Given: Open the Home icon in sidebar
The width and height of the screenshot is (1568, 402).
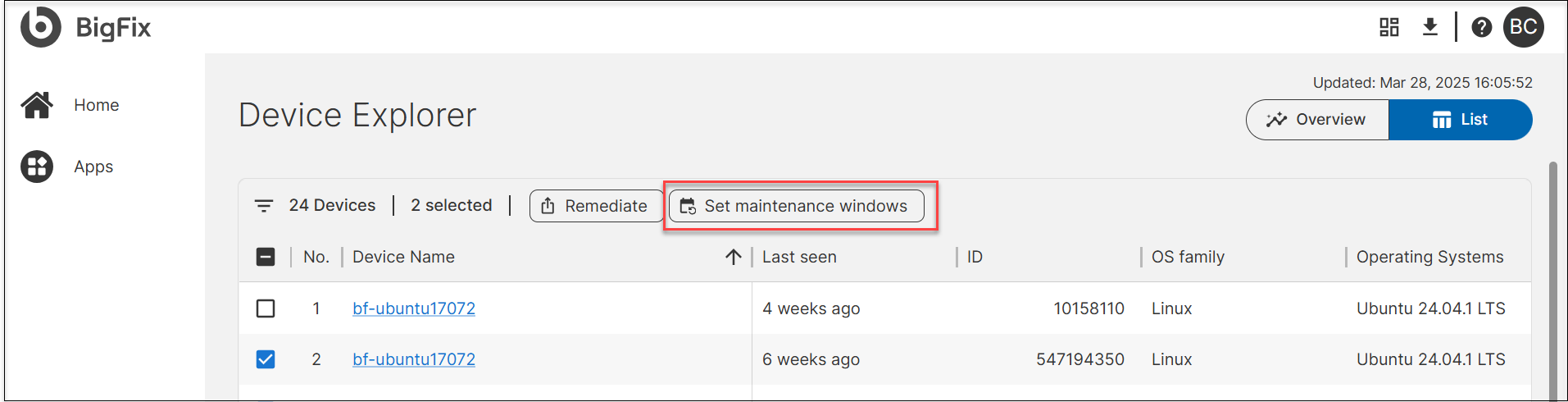Looking at the screenshot, I should (x=37, y=105).
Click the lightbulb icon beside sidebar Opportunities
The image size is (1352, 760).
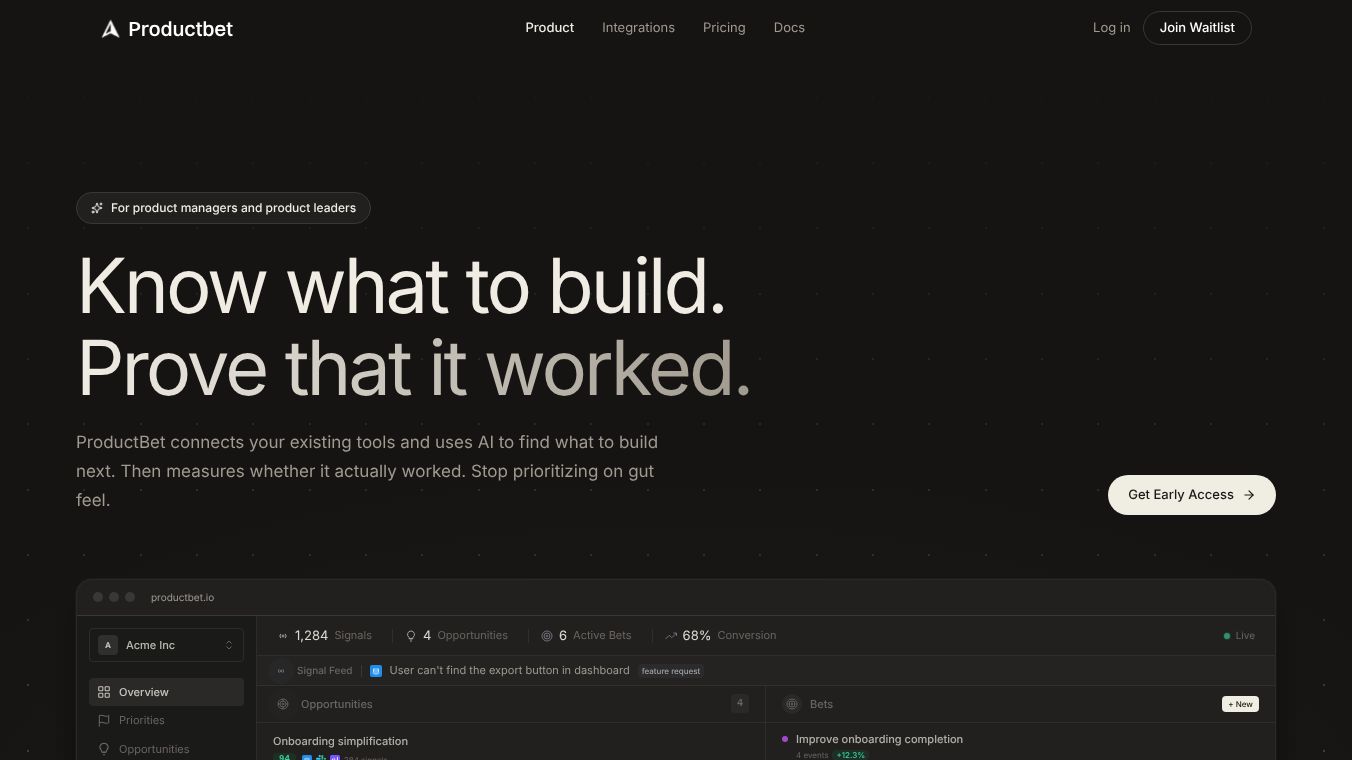pos(104,748)
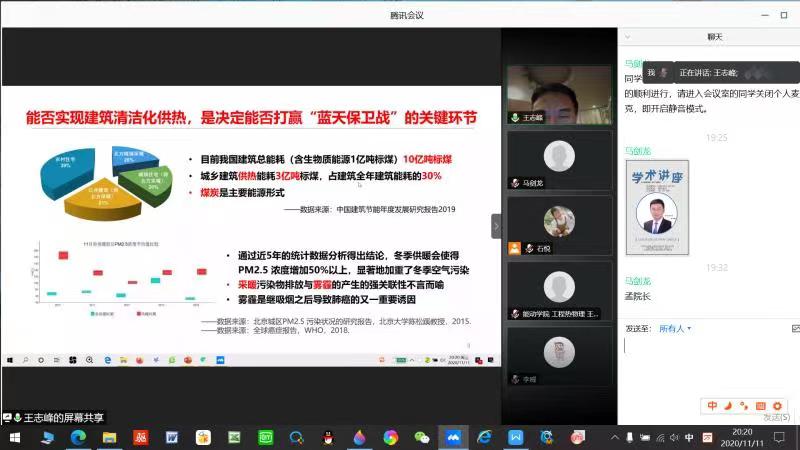The image size is (800, 450).
Task: Click sender name 马剑龙 above the poster
Action: (x=637, y=150)
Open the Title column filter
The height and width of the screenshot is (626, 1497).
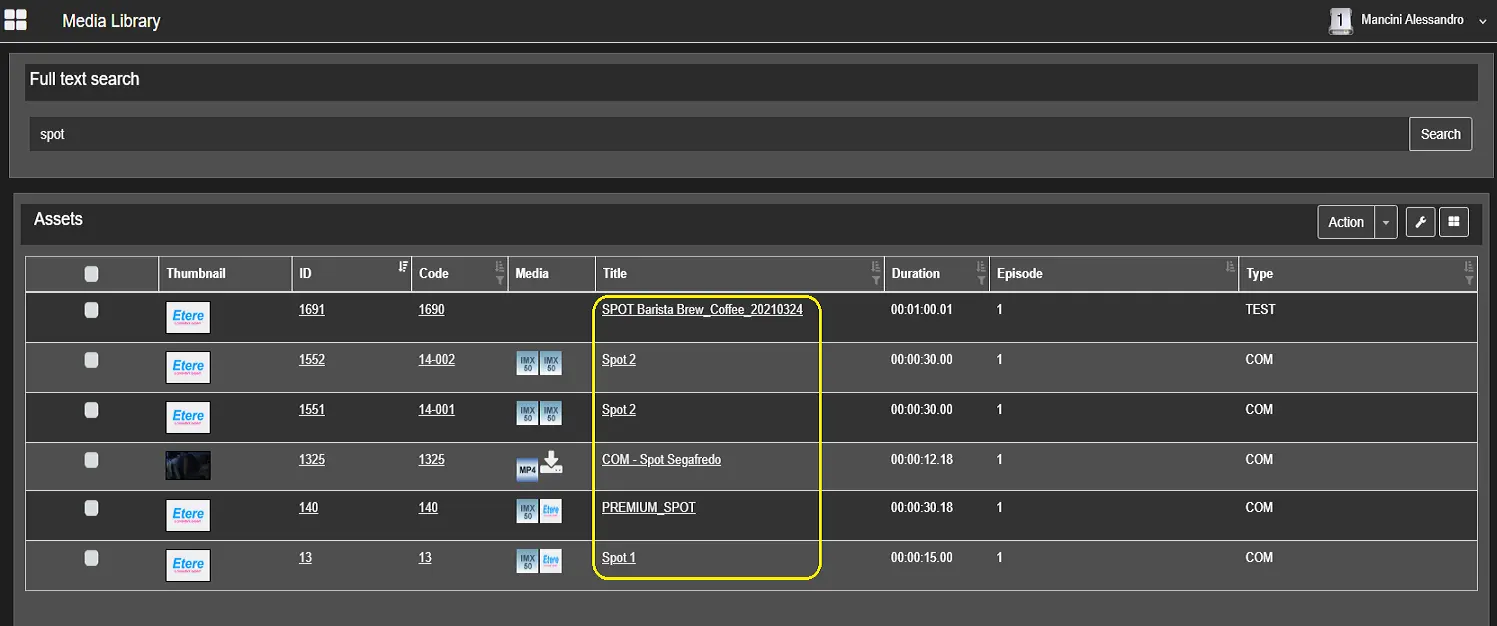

______

> **Aim of the task**:
Reproduce each line of the records in which "icon" appears.

> **Response below**:
Given: Open the Home icon in sidebar
Click the lightbulb icon beside sidebar Opportunities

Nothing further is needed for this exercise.